= Synthetics (Odyssey 5) =

The Synthetics are a fictional robotic species that appear in the TV show Odyssey 5.

==Sentients==
The Sentients are an inorganic artificial form of life that feed on information and exist almost entirely in the Internet. They are unable to interact with the physical universe and must produce human appearing avatars known as Synthetics. The sentients are not limited to this form but are also capable of taking more advanced constructs as was the case where one Sentient had 'possessed' an entire building and was capable of reconstructing it. They have personalities and various goals with one Sentient even being described as 'insane'.

==Synthetics==
The Synthetics, or 'Synths', are human-like artificial bodies created by the sentients in order to interact with the human world. Synthetics are programmed, but each has an individual personality, though they are all connected to one another through a form of hive mind. Furthermore, a notable feature that distinguishes them from humans is that they are cold blooded, which allows them to be detected by thermal imaging technology.

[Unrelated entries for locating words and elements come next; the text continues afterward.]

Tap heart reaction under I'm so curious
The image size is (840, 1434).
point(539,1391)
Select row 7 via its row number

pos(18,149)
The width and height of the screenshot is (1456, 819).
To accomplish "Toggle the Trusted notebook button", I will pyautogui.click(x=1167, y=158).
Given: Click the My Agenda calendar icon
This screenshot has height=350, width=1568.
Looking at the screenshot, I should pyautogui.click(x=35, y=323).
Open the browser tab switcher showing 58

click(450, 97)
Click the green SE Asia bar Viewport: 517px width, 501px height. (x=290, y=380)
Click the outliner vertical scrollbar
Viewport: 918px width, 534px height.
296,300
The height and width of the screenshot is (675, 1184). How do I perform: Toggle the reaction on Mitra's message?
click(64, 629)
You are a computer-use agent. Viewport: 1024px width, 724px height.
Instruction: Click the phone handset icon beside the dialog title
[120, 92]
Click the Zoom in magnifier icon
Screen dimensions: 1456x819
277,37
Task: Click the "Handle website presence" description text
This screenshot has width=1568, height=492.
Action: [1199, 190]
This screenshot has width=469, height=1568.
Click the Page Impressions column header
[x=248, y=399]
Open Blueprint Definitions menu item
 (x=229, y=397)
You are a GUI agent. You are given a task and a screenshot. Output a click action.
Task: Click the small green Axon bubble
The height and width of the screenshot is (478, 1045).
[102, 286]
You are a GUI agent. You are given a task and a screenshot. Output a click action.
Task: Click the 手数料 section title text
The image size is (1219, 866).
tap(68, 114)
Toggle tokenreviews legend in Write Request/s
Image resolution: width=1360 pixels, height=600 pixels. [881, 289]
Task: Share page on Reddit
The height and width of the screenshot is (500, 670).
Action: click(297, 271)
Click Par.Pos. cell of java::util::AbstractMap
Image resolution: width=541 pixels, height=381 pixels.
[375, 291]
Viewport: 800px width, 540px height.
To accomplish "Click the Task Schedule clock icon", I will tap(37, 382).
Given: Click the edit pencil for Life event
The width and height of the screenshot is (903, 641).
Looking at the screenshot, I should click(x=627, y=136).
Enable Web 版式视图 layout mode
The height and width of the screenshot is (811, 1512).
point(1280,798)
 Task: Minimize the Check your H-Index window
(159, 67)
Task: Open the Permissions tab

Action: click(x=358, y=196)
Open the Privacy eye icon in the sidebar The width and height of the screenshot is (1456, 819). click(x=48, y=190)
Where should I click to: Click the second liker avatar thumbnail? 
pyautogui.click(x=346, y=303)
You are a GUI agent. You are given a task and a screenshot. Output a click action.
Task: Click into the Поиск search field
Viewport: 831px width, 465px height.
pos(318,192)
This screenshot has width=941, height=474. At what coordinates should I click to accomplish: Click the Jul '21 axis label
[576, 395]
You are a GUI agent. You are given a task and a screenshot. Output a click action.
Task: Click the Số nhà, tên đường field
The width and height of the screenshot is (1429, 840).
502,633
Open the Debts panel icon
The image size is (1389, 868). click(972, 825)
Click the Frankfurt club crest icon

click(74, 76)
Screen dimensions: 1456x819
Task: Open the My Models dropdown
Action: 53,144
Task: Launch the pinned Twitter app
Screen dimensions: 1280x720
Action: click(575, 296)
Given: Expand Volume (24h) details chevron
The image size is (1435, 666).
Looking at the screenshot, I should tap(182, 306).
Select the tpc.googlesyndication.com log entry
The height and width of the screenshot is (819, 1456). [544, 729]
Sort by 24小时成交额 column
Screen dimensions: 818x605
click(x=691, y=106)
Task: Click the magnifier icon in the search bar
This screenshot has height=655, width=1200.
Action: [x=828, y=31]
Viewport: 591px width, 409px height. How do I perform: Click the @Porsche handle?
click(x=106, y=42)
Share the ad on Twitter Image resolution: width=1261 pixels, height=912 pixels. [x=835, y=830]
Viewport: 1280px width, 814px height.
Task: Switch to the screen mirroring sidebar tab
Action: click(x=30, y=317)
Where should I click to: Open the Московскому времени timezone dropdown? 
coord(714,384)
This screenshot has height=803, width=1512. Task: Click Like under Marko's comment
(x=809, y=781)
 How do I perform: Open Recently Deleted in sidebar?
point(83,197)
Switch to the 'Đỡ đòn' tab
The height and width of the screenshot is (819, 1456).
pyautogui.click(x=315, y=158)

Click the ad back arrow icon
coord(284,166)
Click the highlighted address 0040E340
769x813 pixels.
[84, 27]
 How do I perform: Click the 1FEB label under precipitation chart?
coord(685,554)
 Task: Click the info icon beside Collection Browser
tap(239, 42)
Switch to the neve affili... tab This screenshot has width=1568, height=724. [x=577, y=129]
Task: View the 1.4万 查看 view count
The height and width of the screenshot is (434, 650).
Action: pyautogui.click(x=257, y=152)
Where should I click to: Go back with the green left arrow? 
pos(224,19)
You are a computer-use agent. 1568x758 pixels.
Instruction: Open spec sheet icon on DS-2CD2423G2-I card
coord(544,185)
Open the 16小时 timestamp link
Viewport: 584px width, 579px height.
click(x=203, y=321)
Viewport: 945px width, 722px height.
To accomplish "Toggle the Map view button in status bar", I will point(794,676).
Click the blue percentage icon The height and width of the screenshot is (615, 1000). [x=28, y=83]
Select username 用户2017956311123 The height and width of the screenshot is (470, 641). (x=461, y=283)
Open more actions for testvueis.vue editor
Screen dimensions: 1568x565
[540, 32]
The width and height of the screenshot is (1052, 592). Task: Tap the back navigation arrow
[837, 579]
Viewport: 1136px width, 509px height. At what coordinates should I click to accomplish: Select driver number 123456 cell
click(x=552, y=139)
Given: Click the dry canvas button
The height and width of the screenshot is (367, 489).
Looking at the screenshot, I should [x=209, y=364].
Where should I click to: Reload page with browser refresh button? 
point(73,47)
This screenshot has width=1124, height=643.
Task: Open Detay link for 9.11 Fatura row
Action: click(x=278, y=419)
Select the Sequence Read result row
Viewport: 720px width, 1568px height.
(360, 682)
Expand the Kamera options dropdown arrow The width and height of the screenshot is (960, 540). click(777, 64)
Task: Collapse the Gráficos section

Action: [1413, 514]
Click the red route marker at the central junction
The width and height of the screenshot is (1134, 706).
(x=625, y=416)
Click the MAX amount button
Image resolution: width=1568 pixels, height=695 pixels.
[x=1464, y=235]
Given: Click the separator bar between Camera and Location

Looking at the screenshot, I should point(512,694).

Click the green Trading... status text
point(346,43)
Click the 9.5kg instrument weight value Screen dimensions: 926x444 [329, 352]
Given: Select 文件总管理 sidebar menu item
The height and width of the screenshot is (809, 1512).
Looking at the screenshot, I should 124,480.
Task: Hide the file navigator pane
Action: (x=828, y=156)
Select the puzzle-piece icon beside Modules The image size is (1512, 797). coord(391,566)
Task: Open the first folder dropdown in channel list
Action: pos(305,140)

Synthetic bodies are faster, stronger and far more difficult to kill than humans.

==Background==
The Sentients are an advanced race though one that is hidden from the world. They make use of numerous experiments on the human populace such as the use of nanites to create a virus that turns a human into a synthetic.

They possess numerous enemies such as the secretive Cadre that seeks to destroy them as well as the crew of the Odyssey 5 who have been sent back in time to prevent the disaster that destroyed the planet.